## [Required action]
Copy out every line from the records that includes "alert".

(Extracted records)
-------

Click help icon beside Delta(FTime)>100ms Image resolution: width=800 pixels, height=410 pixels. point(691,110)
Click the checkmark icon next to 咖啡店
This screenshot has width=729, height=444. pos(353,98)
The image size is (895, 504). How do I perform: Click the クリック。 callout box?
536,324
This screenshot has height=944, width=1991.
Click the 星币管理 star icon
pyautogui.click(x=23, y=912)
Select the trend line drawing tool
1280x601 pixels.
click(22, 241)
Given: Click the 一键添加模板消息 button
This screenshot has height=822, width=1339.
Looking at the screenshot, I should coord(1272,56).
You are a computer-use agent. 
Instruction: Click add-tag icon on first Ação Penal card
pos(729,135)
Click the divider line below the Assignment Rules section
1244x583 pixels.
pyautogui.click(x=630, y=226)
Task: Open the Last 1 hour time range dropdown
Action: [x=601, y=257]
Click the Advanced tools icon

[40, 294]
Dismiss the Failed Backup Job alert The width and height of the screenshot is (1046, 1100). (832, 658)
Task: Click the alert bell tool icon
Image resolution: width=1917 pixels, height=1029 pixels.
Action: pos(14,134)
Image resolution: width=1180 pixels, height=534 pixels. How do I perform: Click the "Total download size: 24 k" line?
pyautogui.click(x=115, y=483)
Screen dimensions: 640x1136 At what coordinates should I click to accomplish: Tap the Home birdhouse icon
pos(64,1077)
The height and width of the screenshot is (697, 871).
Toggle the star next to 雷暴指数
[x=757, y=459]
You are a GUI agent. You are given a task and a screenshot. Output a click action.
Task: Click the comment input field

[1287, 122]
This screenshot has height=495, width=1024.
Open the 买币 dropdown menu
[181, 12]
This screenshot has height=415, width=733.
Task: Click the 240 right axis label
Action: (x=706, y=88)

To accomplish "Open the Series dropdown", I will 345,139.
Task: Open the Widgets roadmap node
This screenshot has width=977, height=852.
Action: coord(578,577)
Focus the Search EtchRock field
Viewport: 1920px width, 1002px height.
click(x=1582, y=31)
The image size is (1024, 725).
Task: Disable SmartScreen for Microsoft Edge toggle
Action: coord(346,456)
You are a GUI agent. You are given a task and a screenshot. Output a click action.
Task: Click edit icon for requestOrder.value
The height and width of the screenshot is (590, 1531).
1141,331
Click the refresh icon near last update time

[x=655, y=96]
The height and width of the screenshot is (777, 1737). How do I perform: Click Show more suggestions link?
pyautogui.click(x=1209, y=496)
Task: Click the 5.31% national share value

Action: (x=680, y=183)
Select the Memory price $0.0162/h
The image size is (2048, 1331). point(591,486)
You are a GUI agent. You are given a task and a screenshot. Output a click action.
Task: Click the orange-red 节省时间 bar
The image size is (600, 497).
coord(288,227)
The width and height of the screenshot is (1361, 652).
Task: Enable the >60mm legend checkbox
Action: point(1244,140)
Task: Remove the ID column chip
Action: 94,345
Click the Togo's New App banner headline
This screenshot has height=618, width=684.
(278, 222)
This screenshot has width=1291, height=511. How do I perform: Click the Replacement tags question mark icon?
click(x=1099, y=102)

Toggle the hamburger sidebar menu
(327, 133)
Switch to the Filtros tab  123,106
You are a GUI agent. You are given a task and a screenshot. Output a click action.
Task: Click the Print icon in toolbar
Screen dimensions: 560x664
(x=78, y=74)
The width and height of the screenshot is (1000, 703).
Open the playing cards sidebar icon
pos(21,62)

-------

## [Expected answer]
Dismiss the Failed Backup Job alert The width and height of the screenshot is (1046, 1100). (832, 658)
Task: Click the alert bell tool icon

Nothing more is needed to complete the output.